» **EXERCISES**:
(1) In the Roy Panton interview, which song is named as possibly his biggest success as a solo vocalist?
(2) Using the Roy Panton interview, explain why Panton says The Rovers never made any real stride.
(3) Continue the Roy Panton interview from the point where the text stops.

» **SELECTED PASSAGE**:
++++

Roy Panton came up at a time in Jamaican music when it was changing from the local R&B to the edgy, harder and shuffling sound of ska. As such he was a pioneer and also a popular act in the early to mid 1960's. As was so popular for a time, he shared vocal duties in duo combinations with other upcoming stars like Millie Small, Cornel Campbell, Patsy Todd and Eric 'Monty' Morris'. But mainly he was a vocalist on his own, having possibly his biggest success with 'Endless Memory'. The list of great recordings is one of those impressive stories of a successful Jamaican music industry and creative flow: 'Mighty Ruler', 'Beware Rudie', Control Your Temper', 'Good Man'; 'Lolita', 'Run Old Man', 'We'll Meet' with Millie, and on and on it goes. But Panton got out of the business too early, he came back briefly and then it seemed he was gone for good forty years ago. Not so. Some years back he was rediscovered, got back to a scene hungry for 'vintage' acts and timeless music, and has made appearances lately in Los Angeles and Mexico, with probably a lot more to come. Thanks to Roy & Yvonne, Carlton Hines, Teacher & Mr T, and Steve Barrow.

Q: Your early life, Roy?

A: Well, I was born in West Kingston, and I grew up in western Kingston, went to school there. And I move away in the fifties for a while, I go further away, in the northwest, and that would be an area called South, y'know.

Q: That is what you call Waterhouse now?

A: Waterhouse, right. And we lived there for a while. Now, in school I used to be in a choir that I always sang with. And after I finished school I would go to the Ambassador Theatre, and that is in west Kingston, as a matter of fact Denham Town. I would say on the border Denham Town - Trench Town. And I would watch the talent shows that Vere John hosted at the time. He was the only person one could be involved with actually, for an artist. On a whole, not just singers but if you have an act, so to speak, you could go on stage and it would bring you more confidence. You'd get more full exposure. (Chuckles) But I never had the confidence! I never had the guts to go on stage at that time. Some of the people I'd admire are a lot of those from that time on stage at Vere Johns; Lascelles Perkins, Owen Gray, Jackie Wilfred Edwards, to name a few.

Q: Right.

A: But I started out singin' with a group. The leader of that group was Stranger Cole, not actually as lead singer but he was like in the front. And the name of the group was The Rovers. But it did not really make any stride or anything like that, because we recorded only one song as far as I can remember, for Duke Reid, and after that the group fell apart. And we all went separate ways... but we were still on good terms.

++++

» **SOURCE DATA**:
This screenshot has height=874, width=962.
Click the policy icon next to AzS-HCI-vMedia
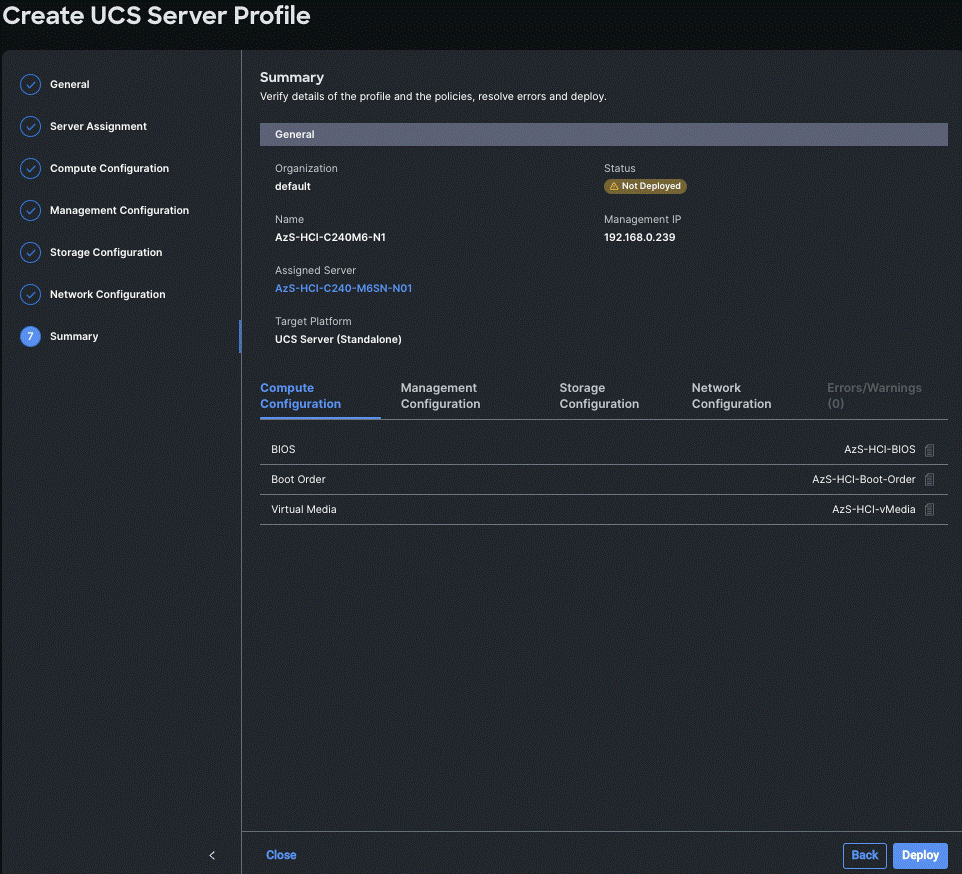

++++

» **RESULTS OF THE EXERCISE**:
(1) 'Endless Memory'

(2) The group recorded only one song that he can remember, for Duke Reid. After that the group fell apart, and its members went separate ways, though they stayed on good terms.

(3)
Stranger Cole.

Monty Morris.
Q: What year would this have been, '59?

A: In the fifties. No, I'm not sure it was '59 but I know it was in the fifties for sure. Yes. I did some recordings in the late fifties. And after I recorded with the group - that was my first time in the studio - I team up with (Eric) 'Monty' Morris, and we were called Monty & Roy.

Q: Yeah. You had tracks like 'Jenny'?

A: 'Jenny' for Coxson. I think we first recorded for Duke, though... I mean, for Beverley's.

Q: What about 'Myrna'?

A: No, that's with Millie for Beverley's. That's later on. But at the early stage, like when I first started out with it was with Monty, and the first two songs we did was for Beverley's.

Q: Mr (Leslie) Kong.

A: Right. And 'She's Mine', flip 'Girl of My Dreams' - and 'She's Mine'... I don't know if you know this guy called Charlie Babcock who was around in the fifties?

Q: He was a Canadian born radio personality in JA.

A: Canadian deejay, he's from Canada, right. And he played that song a lot, 'She's Mine'. So after that we went to I think it was Duke Reid, we did 'Sweetie Pie', 'Since You Left Me', y'know, that has some Count Ossie drums in it. I remember the saxophonist was 'Bra' Gaynair (a devout Rasta, 'Bra' came from his association with, and visits to, the Count Ossie camp up in Warrika Hills), I don't know if you recall him?

Q: Who again?

A: 'Bra' Gaynair (aka Wilton 'Bogey' Gaynair), that's the name we used to call him. I don't know his first name. But he was one of the top sax players in Jamaica at the time.

Q: A jazz player, basically?

A: He was... yah, probably, yes. But then everybody played, yunno, the same thing, in the hotels they would play different stuff. But in the studio nobody was playing jazz, it was like boogie woogie until we got the ska. 'Cause when we started out, it wasn't ours, it was more like a boogie woogie thing.

Q: Or 'shuffle'.

A: The shuffle, right. And then ska came of age, or came from somewhere. But in my opinion, the first ska - or record - I heard, was 'Easy Snappin'', with that 'uh uh' piano sound, y'know what I mean, Theophilus Beckford?

Q: Theophilus, yeah.

A: And he was playing it after that and it was the first record as far as I know, long before the ska.

Q: Right, that tune came out in like '58 and kinda pre-dates the ska era...

A: Yeah, it came out in the fities, but it came out before I started singin'. But I think, the thing about it is that it was a totally different sound. And then it wasn't being expanded on until later on until somebody came up with the name ska. So I would say, if you want to place which song came first, then I'd say 'Easy Snappin'. 'Cause before 'Easy Snappin'' you never heard anything with that 'cha cha cha', y'know wha' I mean, it was more the boogie woogie or the shuffle as you said. We used to try and play sounds like that. 'Cause even when Laurel Aitken recorded his first songs, and Wilfred Edwards and Monty, it was like soft songs and shuffle. So I would say it was the first ska. So from Duke Reid we went to Coxson, an' that's where we recorded 'Jenny'. And after that then Coxson suggested... Owen Gray came up, he recorded with Owen first - Owen was the first from the audition he recorded. And he made 'Sugar Plum', 'On the Beach' and some songs like that.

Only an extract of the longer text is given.